# Piano



## gleeruss (Sep 3, 2012)

Anyone have any experience bringing a piano into Mexico? (Part of household goods).
It is an studio upright Yamaha A4, weighs about 400 lbs (I guess). 

Anyone bought a piano in Mexico - price comparison with US? Brands available?


----------



## circle110 (Jul 20, 2009)

I sold my Charles Walter upright before coming. The costs to hire a mover to haul it (and my other stuff) were more than the value of all my possessions added together! So I sold/donated most of what I owned and hauled down my "won't give it up" possessions in a couple of car trips over the next year or so.

Pianos are very common in Mexico but slightly more expensive in general than in the US. I can't really list brands available but I can say that I have seen most of the major brands here (Steinway, Yamaha, Baldwin etc.). 

Caveat:
Piano is not my primary instrument so I don't pay as close of attention as I could to the piano market here.
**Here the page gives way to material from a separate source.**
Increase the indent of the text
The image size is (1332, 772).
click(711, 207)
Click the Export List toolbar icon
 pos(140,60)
I think that the small amount of extra money you would pay to get a comparable level of piano here would be far outweighed by the cost of moving your current one here - and that assumes that Aduana would let you bring your piano into the country. And if they do let you enter with it, who knows how much they would charge you in duties.

I would say sell it and buy another one in Mexico... unless it is indeed one of your "won't give it up" possessions. Then you'll just need to eat costs of getting here.


----------



## FHBOY (Jun 15, 2010)

circle110 said:


> I sold my Charles Walter upright before coming... ....Then you'll just need to eat costs of getting here.
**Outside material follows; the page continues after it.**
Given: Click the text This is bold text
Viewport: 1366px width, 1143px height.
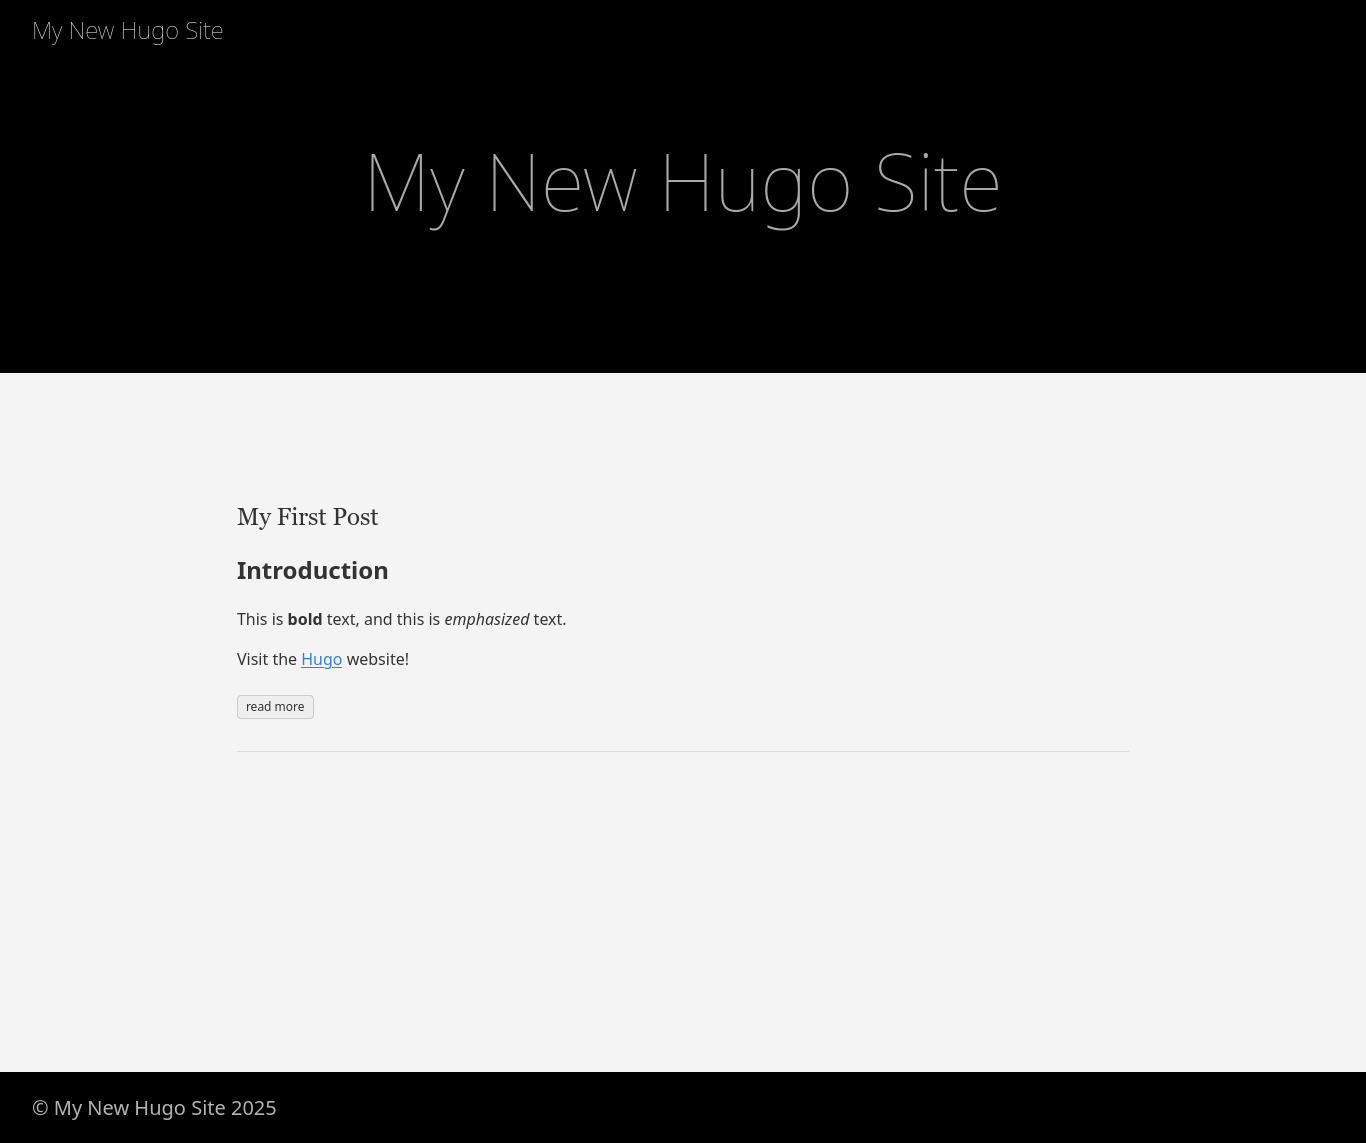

I'm in a similar situation. I am a recreational player only. I have had to decide to sell my Knabe Baby Grand circa 1957 [my mother bought it for me when I was seven years old] (or trade it) for a Yamaha Clavinova. The Knabe was too old and way too expensive to move, as well as find a space for in our new house. Lastly I was concerned about the change of climate as it would affect an acoustic piano.

That being said, concerning bringing even the Clavinova, I was warned by our movers that if the manufacture date of the Yamaha was less than six months from the date I cross the border, I would have to pay about 50% of the price as duty on it! So even getting the Yamaha here in the USA and giving it to the movers has become a potential problem. If I can find a used Yamaha with an older manufacture date, that may be possible.

But, even though I have been unable to verify this, I should be able to find, in Guadalajara, a piano dealer that sells Yamaha Clavinovas. If I can get the right price for the Knabe, I think I'd be better off banking that money, and then buying in Mexico.

It is similar to a car purchase - nationalizing a car is way more expensive (generally) and much more of a hassle then selling it, banking the money, and buying a Mexican plated car in country.


----------



## maesonna (Jun 10, 2008)

Yes, I brought my piano 14 years ago. We moved our whole household contents, which filled 90% of a container, so the piano didn’t attract any particular attention among all the furniture and boxes.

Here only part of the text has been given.